### [Task directions]
Extract each line holding the word "avatar" from the entries.

[Start of Attachment]

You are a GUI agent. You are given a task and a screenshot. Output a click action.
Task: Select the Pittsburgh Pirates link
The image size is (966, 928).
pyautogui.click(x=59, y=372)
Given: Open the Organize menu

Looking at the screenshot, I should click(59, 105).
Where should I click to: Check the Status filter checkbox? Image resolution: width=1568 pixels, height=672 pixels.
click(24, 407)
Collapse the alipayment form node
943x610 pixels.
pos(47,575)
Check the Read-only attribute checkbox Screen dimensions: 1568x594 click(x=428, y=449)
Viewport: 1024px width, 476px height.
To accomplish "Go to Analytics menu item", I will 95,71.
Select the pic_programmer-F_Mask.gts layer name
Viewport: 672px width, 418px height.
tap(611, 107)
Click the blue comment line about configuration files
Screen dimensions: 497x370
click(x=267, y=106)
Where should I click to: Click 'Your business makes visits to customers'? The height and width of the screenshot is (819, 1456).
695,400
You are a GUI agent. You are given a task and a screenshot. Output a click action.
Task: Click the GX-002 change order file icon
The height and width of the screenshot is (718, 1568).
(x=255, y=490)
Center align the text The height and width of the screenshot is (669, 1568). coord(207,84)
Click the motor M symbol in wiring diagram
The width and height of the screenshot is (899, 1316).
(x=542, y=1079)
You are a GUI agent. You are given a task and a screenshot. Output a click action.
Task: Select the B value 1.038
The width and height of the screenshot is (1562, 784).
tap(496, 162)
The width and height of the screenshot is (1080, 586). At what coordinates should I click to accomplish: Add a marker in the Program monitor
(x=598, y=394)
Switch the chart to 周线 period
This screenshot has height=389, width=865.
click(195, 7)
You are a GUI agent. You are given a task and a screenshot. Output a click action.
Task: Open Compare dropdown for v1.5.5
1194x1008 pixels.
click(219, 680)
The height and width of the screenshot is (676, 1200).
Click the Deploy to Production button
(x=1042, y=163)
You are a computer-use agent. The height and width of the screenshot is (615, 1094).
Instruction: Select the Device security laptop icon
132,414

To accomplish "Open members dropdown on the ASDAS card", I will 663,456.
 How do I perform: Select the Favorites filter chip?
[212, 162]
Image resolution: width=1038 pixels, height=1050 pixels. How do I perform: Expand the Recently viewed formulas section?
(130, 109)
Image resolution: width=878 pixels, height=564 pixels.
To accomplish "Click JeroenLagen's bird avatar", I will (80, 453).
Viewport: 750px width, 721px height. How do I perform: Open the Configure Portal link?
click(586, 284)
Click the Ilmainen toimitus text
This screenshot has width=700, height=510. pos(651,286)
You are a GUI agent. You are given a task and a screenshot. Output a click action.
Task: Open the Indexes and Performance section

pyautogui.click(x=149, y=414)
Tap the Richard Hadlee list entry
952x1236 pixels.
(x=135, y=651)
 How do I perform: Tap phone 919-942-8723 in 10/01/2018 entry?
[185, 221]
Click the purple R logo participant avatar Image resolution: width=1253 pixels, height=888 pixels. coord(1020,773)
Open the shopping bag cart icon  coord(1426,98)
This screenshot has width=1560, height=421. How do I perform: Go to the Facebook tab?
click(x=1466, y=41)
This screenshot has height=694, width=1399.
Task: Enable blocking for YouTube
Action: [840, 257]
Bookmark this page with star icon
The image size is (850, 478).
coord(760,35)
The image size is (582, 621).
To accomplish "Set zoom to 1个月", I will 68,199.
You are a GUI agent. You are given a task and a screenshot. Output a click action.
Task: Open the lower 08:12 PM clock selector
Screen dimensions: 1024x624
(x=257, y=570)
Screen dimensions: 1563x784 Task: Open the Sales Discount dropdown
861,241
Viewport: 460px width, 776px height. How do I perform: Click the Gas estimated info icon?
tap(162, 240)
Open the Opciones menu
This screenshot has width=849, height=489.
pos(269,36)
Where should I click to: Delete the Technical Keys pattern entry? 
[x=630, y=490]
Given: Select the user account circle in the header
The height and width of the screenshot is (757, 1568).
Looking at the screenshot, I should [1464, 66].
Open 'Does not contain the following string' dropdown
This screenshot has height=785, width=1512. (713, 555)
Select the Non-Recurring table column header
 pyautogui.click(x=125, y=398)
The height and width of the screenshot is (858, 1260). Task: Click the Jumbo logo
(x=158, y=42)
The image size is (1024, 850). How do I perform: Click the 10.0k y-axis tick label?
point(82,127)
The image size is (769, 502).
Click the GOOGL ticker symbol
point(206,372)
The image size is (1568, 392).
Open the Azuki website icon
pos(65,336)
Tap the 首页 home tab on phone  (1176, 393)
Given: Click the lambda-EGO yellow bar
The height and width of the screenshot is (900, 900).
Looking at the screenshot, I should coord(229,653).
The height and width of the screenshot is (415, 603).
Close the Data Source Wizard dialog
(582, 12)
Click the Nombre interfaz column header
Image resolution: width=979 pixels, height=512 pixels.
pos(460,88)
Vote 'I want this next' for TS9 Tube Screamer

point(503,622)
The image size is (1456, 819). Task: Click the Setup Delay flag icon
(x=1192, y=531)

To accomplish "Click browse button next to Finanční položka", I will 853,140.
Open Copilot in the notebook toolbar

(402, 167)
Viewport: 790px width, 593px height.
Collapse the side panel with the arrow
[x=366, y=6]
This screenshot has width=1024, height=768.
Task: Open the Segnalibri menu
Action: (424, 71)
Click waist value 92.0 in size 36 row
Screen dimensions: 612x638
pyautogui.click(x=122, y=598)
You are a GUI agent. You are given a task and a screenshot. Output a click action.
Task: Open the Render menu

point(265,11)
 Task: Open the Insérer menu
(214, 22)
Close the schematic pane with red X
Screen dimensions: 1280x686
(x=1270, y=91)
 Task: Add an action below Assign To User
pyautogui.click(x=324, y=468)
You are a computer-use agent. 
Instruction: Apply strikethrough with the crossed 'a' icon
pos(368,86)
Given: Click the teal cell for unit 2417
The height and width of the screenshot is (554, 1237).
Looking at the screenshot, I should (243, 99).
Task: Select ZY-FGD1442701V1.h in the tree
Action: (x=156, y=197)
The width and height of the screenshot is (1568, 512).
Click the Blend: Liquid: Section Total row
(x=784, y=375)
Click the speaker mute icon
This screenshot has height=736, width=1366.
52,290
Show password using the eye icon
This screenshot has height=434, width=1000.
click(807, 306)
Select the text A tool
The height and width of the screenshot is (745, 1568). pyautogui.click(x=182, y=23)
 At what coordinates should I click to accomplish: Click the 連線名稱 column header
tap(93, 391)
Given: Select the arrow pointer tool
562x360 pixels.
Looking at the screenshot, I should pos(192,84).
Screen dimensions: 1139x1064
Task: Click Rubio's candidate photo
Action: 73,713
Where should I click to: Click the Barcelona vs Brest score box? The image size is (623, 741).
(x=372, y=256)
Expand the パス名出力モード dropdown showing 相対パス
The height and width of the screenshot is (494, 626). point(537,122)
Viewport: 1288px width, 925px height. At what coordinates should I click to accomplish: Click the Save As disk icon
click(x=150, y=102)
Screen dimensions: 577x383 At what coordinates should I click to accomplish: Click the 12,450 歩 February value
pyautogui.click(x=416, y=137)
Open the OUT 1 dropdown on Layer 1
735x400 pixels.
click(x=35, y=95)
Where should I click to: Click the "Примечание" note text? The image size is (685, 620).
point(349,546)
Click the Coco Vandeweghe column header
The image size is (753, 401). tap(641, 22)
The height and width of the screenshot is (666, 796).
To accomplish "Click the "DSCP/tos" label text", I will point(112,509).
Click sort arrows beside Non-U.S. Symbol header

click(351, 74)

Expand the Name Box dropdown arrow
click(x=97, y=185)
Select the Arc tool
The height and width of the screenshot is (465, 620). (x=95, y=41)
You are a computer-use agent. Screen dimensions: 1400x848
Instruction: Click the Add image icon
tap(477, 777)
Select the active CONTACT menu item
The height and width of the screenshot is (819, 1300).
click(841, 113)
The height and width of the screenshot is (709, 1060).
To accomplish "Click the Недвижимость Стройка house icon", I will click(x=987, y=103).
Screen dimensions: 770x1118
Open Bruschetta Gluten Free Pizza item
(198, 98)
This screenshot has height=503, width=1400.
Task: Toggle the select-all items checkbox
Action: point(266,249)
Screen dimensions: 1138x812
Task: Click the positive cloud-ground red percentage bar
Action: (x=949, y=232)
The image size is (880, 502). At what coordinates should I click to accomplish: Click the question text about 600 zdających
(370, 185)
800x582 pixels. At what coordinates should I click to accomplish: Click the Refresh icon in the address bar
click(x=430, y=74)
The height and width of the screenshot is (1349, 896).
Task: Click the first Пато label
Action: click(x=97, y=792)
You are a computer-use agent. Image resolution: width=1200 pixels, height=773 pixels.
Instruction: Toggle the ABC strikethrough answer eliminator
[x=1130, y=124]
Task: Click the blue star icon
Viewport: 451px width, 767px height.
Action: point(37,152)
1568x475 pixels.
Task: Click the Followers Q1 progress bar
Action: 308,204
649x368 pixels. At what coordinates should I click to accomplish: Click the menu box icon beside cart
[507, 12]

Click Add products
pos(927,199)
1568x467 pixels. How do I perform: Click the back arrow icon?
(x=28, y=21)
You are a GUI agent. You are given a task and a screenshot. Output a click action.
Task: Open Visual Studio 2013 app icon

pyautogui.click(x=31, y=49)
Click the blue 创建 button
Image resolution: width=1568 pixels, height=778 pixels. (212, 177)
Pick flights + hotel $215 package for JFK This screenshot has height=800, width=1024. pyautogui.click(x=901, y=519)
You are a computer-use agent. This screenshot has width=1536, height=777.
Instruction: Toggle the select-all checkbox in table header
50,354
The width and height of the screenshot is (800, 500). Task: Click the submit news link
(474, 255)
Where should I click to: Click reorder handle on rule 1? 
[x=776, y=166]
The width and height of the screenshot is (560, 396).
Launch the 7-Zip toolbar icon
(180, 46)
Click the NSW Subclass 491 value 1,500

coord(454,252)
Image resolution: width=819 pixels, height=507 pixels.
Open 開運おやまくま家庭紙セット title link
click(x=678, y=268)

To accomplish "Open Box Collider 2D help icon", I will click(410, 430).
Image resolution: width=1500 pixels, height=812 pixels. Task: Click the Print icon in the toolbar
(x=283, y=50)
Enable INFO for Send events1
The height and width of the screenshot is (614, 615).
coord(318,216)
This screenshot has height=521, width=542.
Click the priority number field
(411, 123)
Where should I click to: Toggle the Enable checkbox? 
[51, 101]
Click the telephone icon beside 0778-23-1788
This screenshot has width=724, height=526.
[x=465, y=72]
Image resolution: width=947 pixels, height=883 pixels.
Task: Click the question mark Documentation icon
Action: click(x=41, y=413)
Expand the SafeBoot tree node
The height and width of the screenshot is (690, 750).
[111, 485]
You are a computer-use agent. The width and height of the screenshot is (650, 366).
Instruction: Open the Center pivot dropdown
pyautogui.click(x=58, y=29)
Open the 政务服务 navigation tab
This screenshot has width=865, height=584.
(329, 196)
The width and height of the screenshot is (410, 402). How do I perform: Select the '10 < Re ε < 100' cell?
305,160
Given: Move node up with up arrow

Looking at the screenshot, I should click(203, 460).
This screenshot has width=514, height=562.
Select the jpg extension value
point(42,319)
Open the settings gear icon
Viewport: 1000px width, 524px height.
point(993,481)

[End of Attachment]

### [Exercise solution]
To accomplish "Click JeroenLagen's bird avatar", I will (80, 453).
Click the purple R logo participant avatar Image resolution: width=1253 pixels, height=888 pixels. coord(1020,773)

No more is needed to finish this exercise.